Unc93b1 recruits Syntenin-1 to dampen TLR7 signaling and prevent autoimmunity

Recognition of nucleic acids enables detection of diverse pathogens by a limited number of innate immune receptors but also exposes the host to potential autoimmunity. At least two members of the Toll-like receptor (TLR) family, TLR7 and TLR9, can recognize self RNA or DNA, respectively. Despite the structural and functional similarities between these receptors, their contribution to autoimmune diseases such as SLE can be quite different. However, mechanisms of negative regulation that differentiate between TLR7 and TLR9 have not been described. Here we report a new function for the TLR trafficking chaperone Unc93b1 that specifically limits TLR7 signaling and prevents TLR7-dependent autoimmunity. Unc93b1 is known to traffic TLRs from the endoplasmic reticulum to endosomes, but this new regulatory function does not affect TLR7 localization.
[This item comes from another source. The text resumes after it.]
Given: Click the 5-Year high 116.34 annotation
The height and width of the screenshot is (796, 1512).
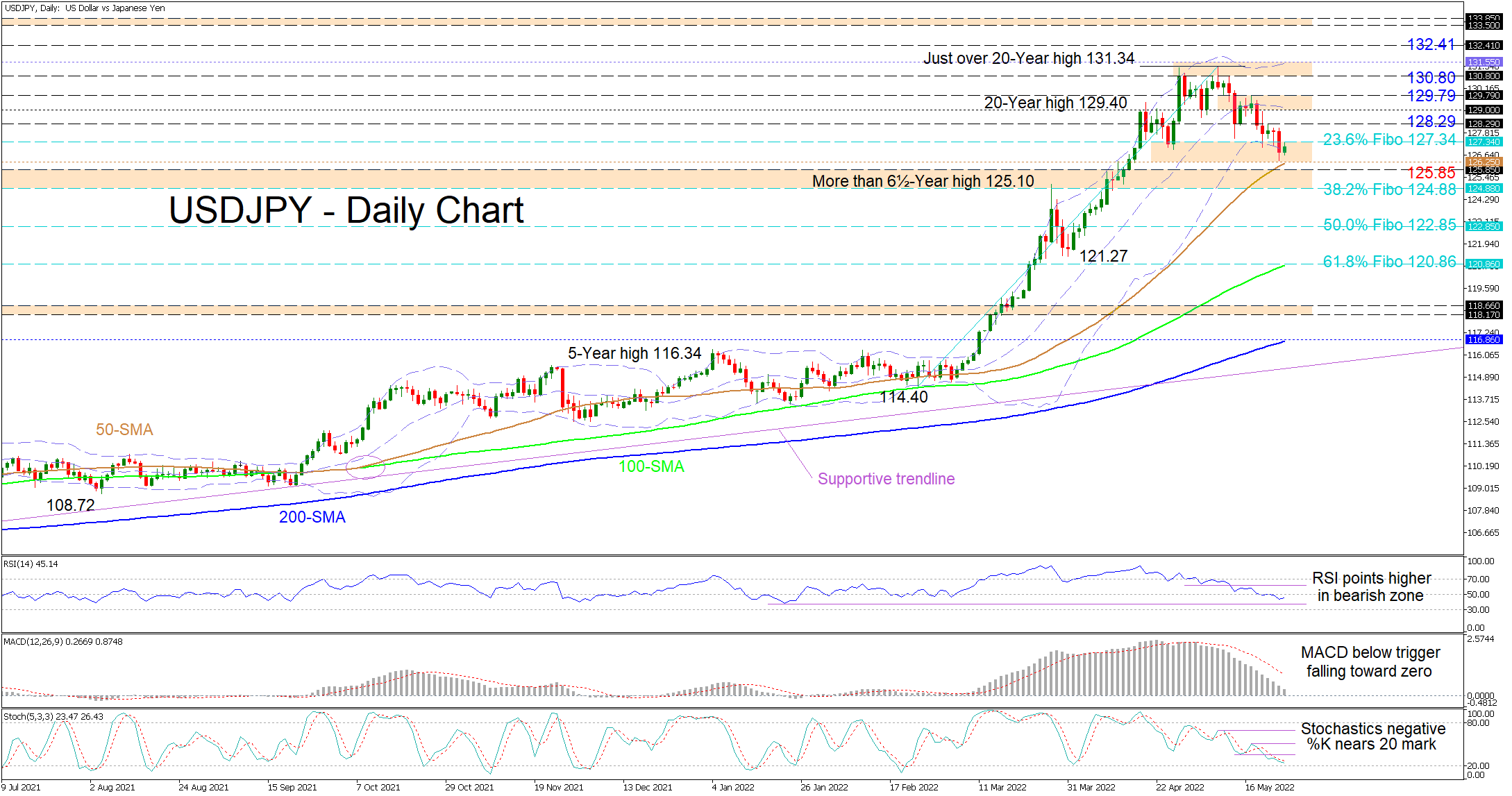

Instead, Unc93b1 recruits Syntenin-1, which inhibits TLR7, but not TLR9, signaling. Syntenin-1 binding requires phosphorylation of two serine residues on Unc93b1, providing a mechanism for dynamic regulation of the activation threshold of TLR7. Disruption of the Unc93b1/Syntenin-1 interaction in mice results in TLR7-dependent autoimmunity. Thus, Unc93b1 not only enables proper trafficking of nucleic acid sensing TLRs but also sets the activation threshold of these potentially self-reactive receptors.